The recommendation was contained in a memo provided to the Governor’s Office tiled, “Taking Florida’s Food Stamp Work Requirements to the Next Level.”

One reason the FGA may have the ear of the DeSantis administration: Tax records show that its largest funder in recent years has been Richard “Dick” Uihlein, a Midwestern billionaire who is one of the biggest conservative donors in American politics.

More specifically, Uihlein is one of DeSantis’ top funders: Records show he has given DeSantis roughly $3 million in recent years — including $1.5 million to the Super PAC that supported DeSantis’ failed presidential campaign.

It’s important to note that the FGA wants DeSantis to go even further: The organization has also urged the Governor’s Office to extend food stamp work requirements to adults with children as young as six years old.

Kicking kids off health insurance

Food stamps aren’t the only safety net program that has come into DeSantis’ crosshairs recently.

Earlier this month, the state of Florida surprised anti-poverty advocates by suing the federal government over new rules related to Florida KidCare — a program that provides health insurance for low-income children whose families do not qualify for Medicaid.

KidCare is funded jointly by the federal government and the state. And Florida has long required families participating the program to pay monthly premiums in order to get coverage for their kids. 

But new federal rules require the state to provide at least one year of continuous health insurance coverage for any child who enrolls in the program — even if the child’s family misses a monthly premium payment.

The DeSantis administration has sued to overturn that rule. The suit argues that federal officials have overstepped their authority, and that forcing Florida to continue providing health insurance to kids whose parents have missed a payment would undermine the integrity of the KidCare program.

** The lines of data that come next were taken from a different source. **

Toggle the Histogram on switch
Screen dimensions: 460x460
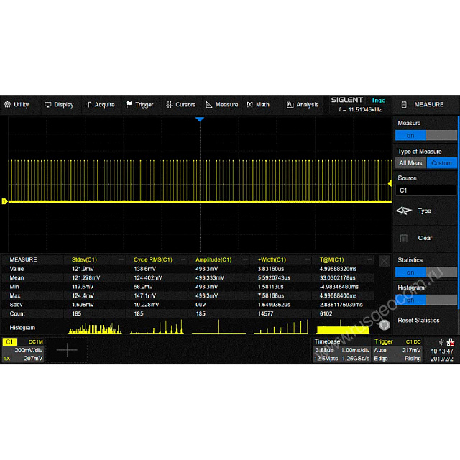pyautogui.click(x=426, y=300)

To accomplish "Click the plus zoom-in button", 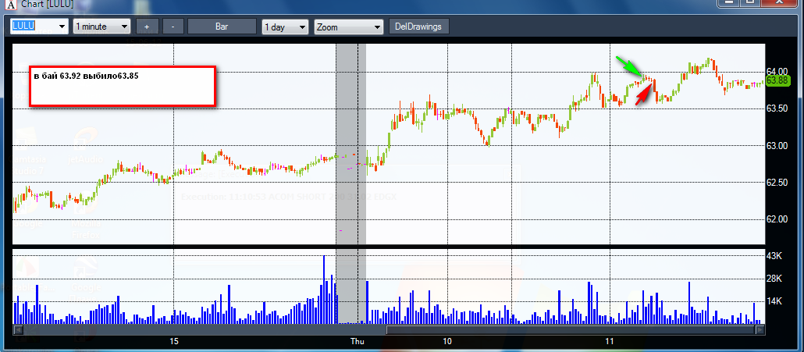I will (x=147, y=27).
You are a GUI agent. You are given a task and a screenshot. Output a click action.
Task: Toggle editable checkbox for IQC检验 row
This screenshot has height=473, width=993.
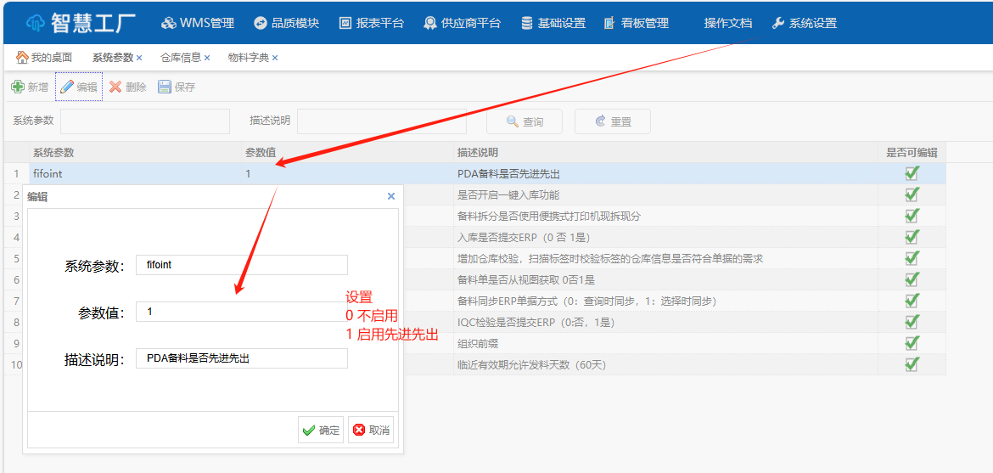coord(912,322)
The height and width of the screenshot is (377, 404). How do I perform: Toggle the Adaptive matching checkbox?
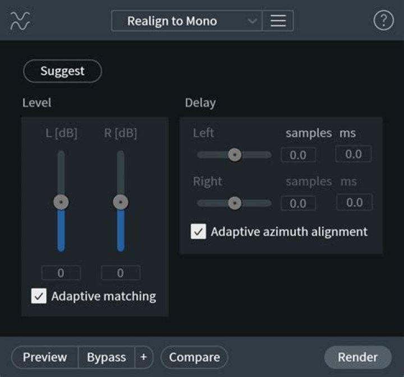[x=39, y=296]
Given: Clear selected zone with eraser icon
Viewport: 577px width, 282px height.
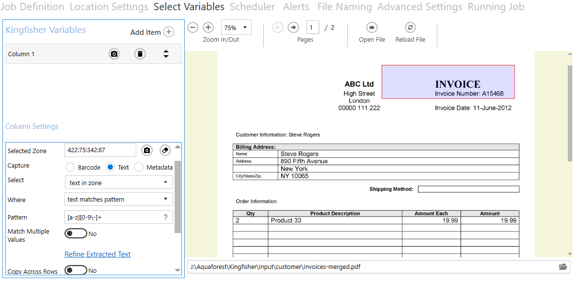Looking at the screenshot, I should coord(165,150).

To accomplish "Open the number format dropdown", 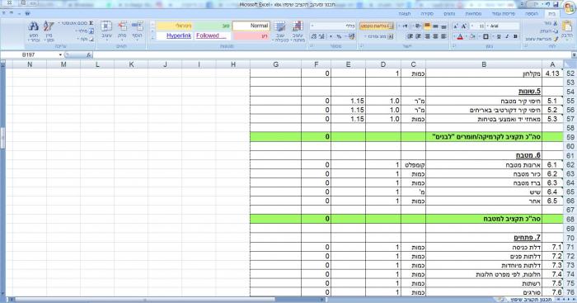I will tap(333, 26).
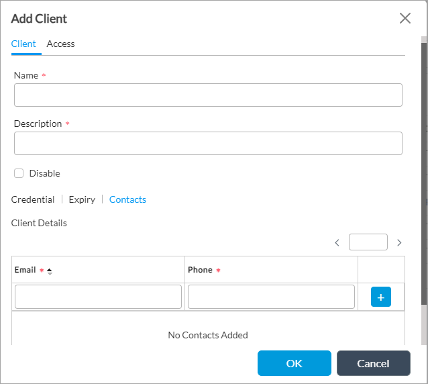Click the plus icon to add contact
Image resolution: width=428 pixels, height=384 pixels.
(x=380, y=297)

To buttress its argument, the DeSantis administration cited a think tank report, published a little more than a month before the lawsuit was filed, titled, “Resisting the Wave of Medicaid Expansion: Why Florida is Right.”

An excerpt from Florida’s lawsuit against the federal government regarding eligibility rules for children’s health insurance.

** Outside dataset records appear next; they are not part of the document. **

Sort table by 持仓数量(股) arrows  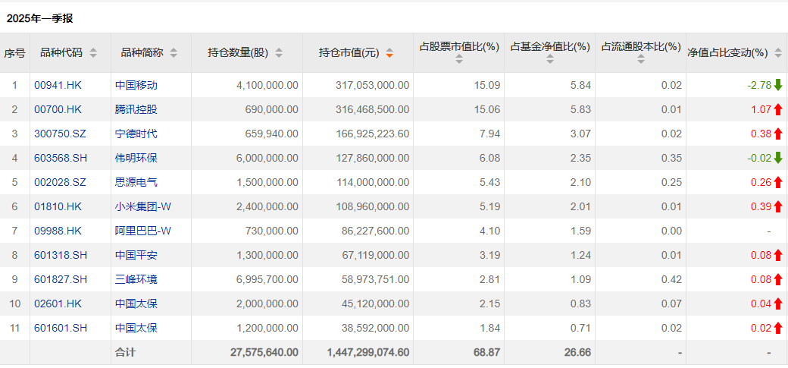pos(279,53)
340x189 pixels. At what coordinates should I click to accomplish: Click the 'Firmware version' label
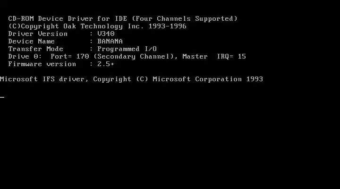[x=42, y=64]
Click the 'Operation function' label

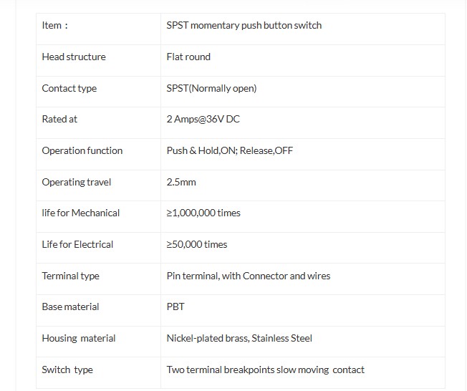pyautogui.click(x=82, y=151)
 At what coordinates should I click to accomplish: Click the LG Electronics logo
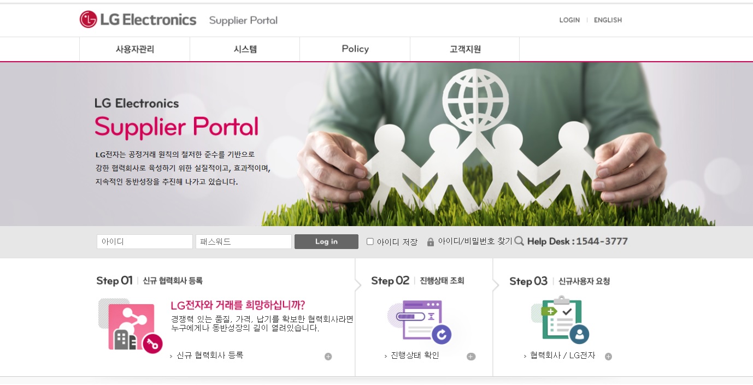[138, 20]
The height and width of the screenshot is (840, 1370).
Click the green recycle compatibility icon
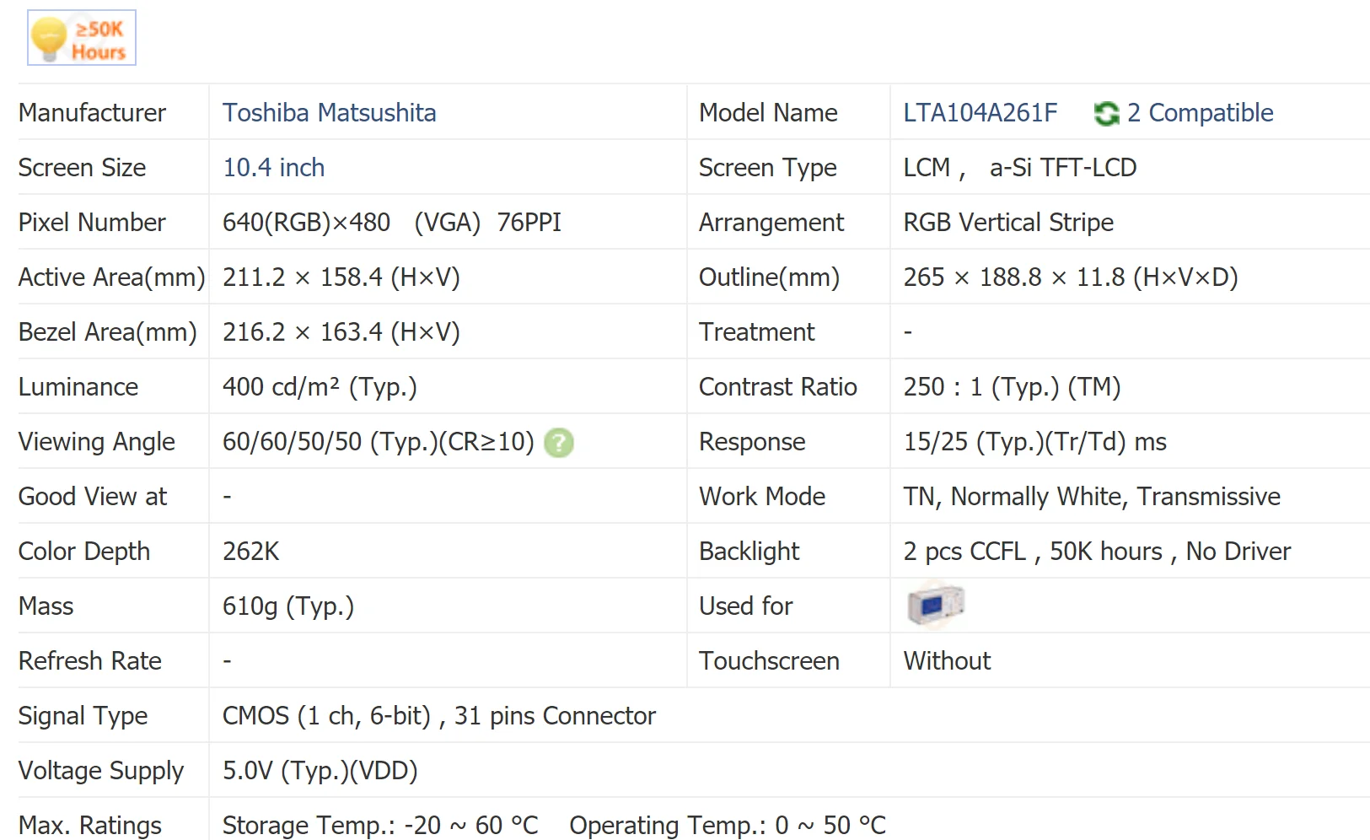(1106, 113)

The report was produced by a two-year-old organization called the Paragon Health Institute. Tax records show it is largely funded by the nonprofit network of billionaire industrialist Charles Koch, another of the nation’s biggest conservative political donors. 

All of Paragon’s first-year funding came from one of Koch’s “Stand Together Trust.” Most of its second-year funding came from the Koch group, too.

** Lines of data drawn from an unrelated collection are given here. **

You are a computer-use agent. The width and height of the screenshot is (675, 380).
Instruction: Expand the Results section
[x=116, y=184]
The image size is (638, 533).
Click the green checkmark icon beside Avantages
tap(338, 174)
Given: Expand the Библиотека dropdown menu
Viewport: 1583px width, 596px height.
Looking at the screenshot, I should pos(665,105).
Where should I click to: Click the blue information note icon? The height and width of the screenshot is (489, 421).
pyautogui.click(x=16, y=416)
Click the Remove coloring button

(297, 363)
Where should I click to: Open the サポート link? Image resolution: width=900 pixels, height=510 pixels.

Paragon is also intertwined with the FGA. The institute’s president — and the lead author of the report Florida cited in its lawsuit — is Brian Blase. Blase is also a visiting fellow with the FGA, according to the group’s website.

Blase said he wasn’t consulted by anyone from the state about the litigation and that he didn’t know anything about the lawsuit before it was filed.

Asked if the Governor’s Office conferred with anyone from the Paragon Health Institute or the FGA before launching its suit, DeSantis spokesperson Jeremy Redfern responded, “Not to my knowledge.”

Other closely aligned conservative groups are now cheering on the state’s lawsuit — such as the Tallahassee-based James Madison Institute, which tax records show also receives substantial fundingfrom Charles Koch’s network.

Koch and his network were important early supporters of DeSantis, though they splintered during the governor’s presidential campaign when Koch’s Americans for Prosperity ultimately decided to endorse former South Carolina Gov. Nikki Haley.

But this is a relationship that DeSantis likely wants to repair as tries to rehabilitate his political reputation and prepare for a second presidential run. Politico Florida reported last week that DeSantis allies expect him to run again in 2028 — and to restart his political fundraising operation later this year.